■ Task statement ■
Reproduce every line verbatim, from the line containing "Task: Click the major" down to the line containing "will click(x=817, y=84).", both included.

■ Information shown ■

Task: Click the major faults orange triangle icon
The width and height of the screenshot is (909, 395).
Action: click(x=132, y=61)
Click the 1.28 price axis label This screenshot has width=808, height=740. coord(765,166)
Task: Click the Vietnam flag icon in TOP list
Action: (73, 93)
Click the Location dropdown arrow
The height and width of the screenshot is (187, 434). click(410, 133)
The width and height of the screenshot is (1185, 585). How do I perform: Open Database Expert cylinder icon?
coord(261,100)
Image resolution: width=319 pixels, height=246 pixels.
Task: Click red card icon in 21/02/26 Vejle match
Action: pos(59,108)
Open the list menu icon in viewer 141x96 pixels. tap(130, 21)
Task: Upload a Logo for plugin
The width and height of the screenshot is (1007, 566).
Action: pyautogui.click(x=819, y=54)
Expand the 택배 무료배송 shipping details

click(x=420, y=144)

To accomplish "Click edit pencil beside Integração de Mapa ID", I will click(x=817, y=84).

==

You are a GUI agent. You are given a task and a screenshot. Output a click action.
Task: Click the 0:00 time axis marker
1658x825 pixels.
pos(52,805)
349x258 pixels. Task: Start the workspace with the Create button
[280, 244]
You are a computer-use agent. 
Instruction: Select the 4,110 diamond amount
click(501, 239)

■ Written reply ■
Task: Click the major faults orange triangle icon
The width and height of the screenshot is (909, 395).
Action: click(x=132, y=61)
Click the 1.28 price axis label This screenshot has width=808, height=740. coord(765,166)
Task: Click the Vietnam flag icon in TOP list
Action: (73, 93)
Click the Location dropdown arrow
The height and width of the screenshot is (187, 434). click(410, 133)
The width and height of the screenshot is (1185, 585). How do I perform: Open Database Expert cylinder icon?
coord(261,100)
Image resolution: width=319 pixels, height=246 pixels.
Task: Click red card icon in 21/02/26 Vejle match
Action: pos(59,108)
Open the list menu icon in viewer 141x96 pixels. tap(130, 21)
Task: Upload a Logo for plugin
The width and height of the screenshot is (1007, 566).
Action: pyautogui.click(x=819, y=54)
Expand the 택배 무료배송 shipping details

click(x=420, y=144)

To accomplish "Click edit pencil beside Integração de Mapa ID", I will click(x=817, y=84).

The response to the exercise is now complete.